Problem to work on: The result should be the lines from the one holding "This screenshot has height=740, width=1568." to the final line of the records, retyped exactly.

The data:

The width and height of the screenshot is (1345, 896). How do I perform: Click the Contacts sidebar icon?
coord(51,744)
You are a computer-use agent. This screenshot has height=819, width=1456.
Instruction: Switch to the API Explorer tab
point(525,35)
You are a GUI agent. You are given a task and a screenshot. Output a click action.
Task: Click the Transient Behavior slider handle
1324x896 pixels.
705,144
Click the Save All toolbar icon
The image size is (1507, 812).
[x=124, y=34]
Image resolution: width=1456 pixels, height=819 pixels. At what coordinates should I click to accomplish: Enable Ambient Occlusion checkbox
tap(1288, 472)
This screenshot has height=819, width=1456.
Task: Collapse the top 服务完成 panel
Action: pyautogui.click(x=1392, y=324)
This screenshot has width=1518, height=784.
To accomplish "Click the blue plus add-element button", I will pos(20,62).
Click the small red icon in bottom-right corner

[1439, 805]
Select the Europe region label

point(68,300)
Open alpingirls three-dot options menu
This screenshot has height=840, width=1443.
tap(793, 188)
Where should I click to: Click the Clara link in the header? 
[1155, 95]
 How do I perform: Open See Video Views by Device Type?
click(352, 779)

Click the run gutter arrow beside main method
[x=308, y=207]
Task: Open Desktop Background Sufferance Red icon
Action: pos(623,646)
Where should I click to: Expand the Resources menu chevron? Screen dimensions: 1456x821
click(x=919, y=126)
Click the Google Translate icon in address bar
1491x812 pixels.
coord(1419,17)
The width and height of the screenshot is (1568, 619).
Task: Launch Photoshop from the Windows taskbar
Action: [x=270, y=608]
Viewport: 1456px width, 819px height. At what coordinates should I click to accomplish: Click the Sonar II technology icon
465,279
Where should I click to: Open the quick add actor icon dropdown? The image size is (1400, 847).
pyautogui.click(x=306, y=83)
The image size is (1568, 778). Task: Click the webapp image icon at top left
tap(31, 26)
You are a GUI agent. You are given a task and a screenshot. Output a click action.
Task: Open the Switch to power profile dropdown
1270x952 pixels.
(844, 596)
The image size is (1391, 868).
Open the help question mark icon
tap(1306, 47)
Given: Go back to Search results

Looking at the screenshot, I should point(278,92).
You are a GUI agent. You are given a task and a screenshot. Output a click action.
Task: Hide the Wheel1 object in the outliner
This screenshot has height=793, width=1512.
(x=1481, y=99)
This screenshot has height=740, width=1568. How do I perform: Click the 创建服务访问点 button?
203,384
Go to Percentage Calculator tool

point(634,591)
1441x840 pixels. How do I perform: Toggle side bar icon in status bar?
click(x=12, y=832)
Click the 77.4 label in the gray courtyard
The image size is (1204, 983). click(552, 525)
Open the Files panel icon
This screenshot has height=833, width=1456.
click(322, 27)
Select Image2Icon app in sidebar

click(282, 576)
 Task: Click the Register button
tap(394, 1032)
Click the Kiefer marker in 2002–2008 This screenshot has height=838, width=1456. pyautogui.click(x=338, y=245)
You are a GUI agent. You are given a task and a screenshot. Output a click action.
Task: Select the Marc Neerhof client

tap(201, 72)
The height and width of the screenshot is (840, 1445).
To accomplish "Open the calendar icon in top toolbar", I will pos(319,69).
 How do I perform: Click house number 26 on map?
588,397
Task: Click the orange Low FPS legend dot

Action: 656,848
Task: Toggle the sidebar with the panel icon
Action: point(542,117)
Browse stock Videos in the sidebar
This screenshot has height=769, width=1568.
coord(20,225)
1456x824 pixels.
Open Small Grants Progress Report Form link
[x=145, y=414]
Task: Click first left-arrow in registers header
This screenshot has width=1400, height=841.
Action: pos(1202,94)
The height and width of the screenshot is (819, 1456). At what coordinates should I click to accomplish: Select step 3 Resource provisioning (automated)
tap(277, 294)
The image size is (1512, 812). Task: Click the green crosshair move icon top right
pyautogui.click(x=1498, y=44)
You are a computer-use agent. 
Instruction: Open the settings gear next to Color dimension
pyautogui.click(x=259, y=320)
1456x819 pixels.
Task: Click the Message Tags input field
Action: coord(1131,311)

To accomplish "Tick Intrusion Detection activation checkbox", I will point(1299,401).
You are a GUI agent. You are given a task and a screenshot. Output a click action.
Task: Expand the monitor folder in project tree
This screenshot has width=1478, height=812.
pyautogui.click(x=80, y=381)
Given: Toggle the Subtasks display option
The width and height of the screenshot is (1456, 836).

Answer box:
This screenshot has height=740, width=1568. How do I perform: Click the 创建服务访问点 button?
203,384
Go to Percentage Calculator tool

point(634,591)
1441x840 pixels. How do I perform: Toggle side bar icon in status bar?
click(x=12, y=832)
Click the 77.4 label in the gray courtyard
The image size is (1204, 983). click(552, 525)
Open the Files panel icon
This screenshot has height=833, width=1456.
click(322, 27)
Select Image2Icon app in sidebar

click(282, 576)
 Task: Click the Register button
tap(394, 1032)
Click the Kiefer marker in 2002–2008 This screenshot has height=838, width=1456. pyautogui.click(x=338, y=245)
You are a GUI agent. You are given a task and a screenshot. Output a click action.
Task: Select the Marc Neerhof client

tap(201, 72)
The height and width of the screenshot is (840, 1445).
To accomplish "Open the calendar icon in top toolbar", I will pos(319,69).
 How do I perform: Click house number 26 on map?
588,397
Task: Click the orange Low FPS legend dot

Action: 656,848
Task: Toggle the sidebar with the panel icon
Action: point(542,117)
Browse stock Videos in the sidebar
This screenshot has height=769, width=1568.
coord(20,225)
1456x824 pixels.
Open Small Grants Progress Report Form link
[x=145, y=414]
Task: Click first left-arrow in registers header
This screenshot has width=1400, height=841.
Action: pos(1202,94)
The height and width of the screenshot is (819, 1456). At what coordinates should I click to accomplish: Select step 3 Resource provisioning (automated)
tap(277, 294)
The image size is (1512, 812). Task: Click the green crosshair move icon top right
pyautogui.click(x=1498, y=44)
You are a computer-use agent. 
Instruction: Open the settings gear next to Color dimension
pyautogui.click(x=259, y=320)
1456x819 pixels.
Task: Click the Message Tags input field
Action: coord(1131,311)

To accomplish "Tick Intrusion Detection activation checkbox", I will point(1299,401).
You are a GUI agent. You are given a task and a screenshot. Output a click action.
Task: Expand the monitor folder in project tree
This screenshot has width=1478, height=812.
pyautogui.click(x=80, y=381)
Given: Toggle the Subtasks display option
The width and height of the screenshot is (1456, 836).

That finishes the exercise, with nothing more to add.